2.4. Grid Stability and Grid-Forming Control

As inverter-based resources replace synchronous generators, system inertia decreases and frequency stability deteriorates. Traditional grid-following converters depend on external voltage references and cannot sustain grid operation after disturbances. Grid-forming converters address this limitation by establishing their own voltage and frequency references, emulating the inertial and damping behavior of rotating machines [7,9,10].
Grid-forming (GFM) control strategies, including virtual synchronous machine control and droop-based techniques, allow converters to supply synthetic inertia and rapid frequency support. As renewable energy penetration increases, shifting from grid-following to grid-forming operation becomes necessary. Future research should focus on ensuring interoperability between multiple GFM units, scalability for extensive systems, and coordination to prevent oscillations caused by interactions [4,10].

2.5. Power Quality, Reliability, and Adaptive Operation

Maintaining power quality in inverter-dominated grids requires advanced control and filtering solutions. Active Power Filters (APFs) and multifunctional inverters integrate harmonic compensation, reactive power support, and voltage regulation into a unified system. Adaptive controllers based on resonant or predictive algorithms mitigate harmonic resonance in weak grids [4,9].
Model-reference adaptive control (MRAC) and other model-free techniques have shown strong performance under nonlinear, time-varying conditions, reducing the need for precise system identification. These approaches enable “plug-and-play” operation, in which converters can automatically adjust their parameters to maintain stability and compliance with grid codes [7,11].
Reliability at the component level is also critical. Novel topologies, such as stacked switched-capacitor (SSC) circuits for active-power decoupling, replace electrolytic capacitors with long-life film capacitors, improving lifespan and power density. Modular redundancy and intelligent fault management further increase system availability [4,11].

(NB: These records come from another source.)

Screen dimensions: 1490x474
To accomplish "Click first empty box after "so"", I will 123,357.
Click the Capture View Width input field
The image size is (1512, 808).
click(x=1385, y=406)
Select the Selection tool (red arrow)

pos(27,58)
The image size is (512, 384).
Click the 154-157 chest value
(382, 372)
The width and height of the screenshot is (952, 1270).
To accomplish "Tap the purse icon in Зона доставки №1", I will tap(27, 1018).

2.6. Power-to-X Integration

Expanding beyond grid applications, power electronics are now necessary in the interface between renewable energy and new energy carriers. In Power-to-Hydrogen and broader Power-to-X (P2X) applications, converters interface renewable energy sources with electrolyzer systems to produce green hydrogen. These applications require converter designs capable of delivering high-current, low-ripple DC power with high efficiency and reliability [16,17].
Economic analyzes indicate that the Levelized Cost of Hydrogen (LCOH) is dominated by electrolyzer capital costs rather than electricity prices, making converter optimization essential for overall cost reduction [18]. Power electronics thus operate as the technological bridge between renewable electricity and chemical energy sources, supporting the development of a fully decarbonized economy [16,17].

3. Contributions of the Special Issue

The nine articles that comprise this Special Issue directly address the knowledge gaps identified in the previous section. They represent a cross-section of the critical research areas, from high-power converters to intelligent system control, as presented in Table 1, which provides a concise overview of each contribution. In the subsequent subsections, summaries of each article are provided.
Table 1. Summary of Contributions in the Special Issue.

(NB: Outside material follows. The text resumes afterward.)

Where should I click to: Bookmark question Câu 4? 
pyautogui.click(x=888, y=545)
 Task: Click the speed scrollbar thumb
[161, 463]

3.1. Converters, Stability, and Resilience

As renewable power plants increase in capacity to replace conventional power stations, specific challenges emerge related to high-power hardware and system stability. Three articles in this Special Issue address these aspects in the context of large-scale wind farms.
  • The work of Rajendran et al. [19] presents a detailed review of the state of the art in multi-megawatt wind turbines. Their analysis identifies a consistent industrial trend toward Permanent Magnet Synchronous Generators (PMSGs) combined with full-scale power converters. The study emphasizes the ongoing transition to medium-voltage converters, particularly Modular Multilevel Converters (MMCs), as the preferred architecture for managing power levels exceeding 15 MW. This hardware evolution is essential for ensuring the efficient and reliable scaling of offshore and onshore wind generation.
  • Barrueto Guzmán et al. [26] presents a study related to the increasing prevalence of inverter-based generation. This paper extends beyond single-area analyzes by considering the dynamics of a two-area interconnected system. Simulation demonstrates that decentralized synthetic inertia control, optimized for each local area, maintains global system stability even under varying interconnection strengths. This result provides important insight for transmission system operators, showing that modular inertia control schemes can preserve grid stability while supporting grid-forming converter operation.
  • Loulijat et al. [27] focus on improving the Low-Voltage Ride-Through (LVRT) capability of Doubly-Fed Induction Generator (DFIGs), a widely used configuration. The authors propose an MPS that enhances traditional crowbar approaches. The main contribution is the ability of the generator to retain control of power flow during grid faults without disconnecting the rotor-side converter. This feature enables the continuous provision of grid-supporting services during voltage disturbances, thereby improving the resilience and grid value of DFIG-based wind farms.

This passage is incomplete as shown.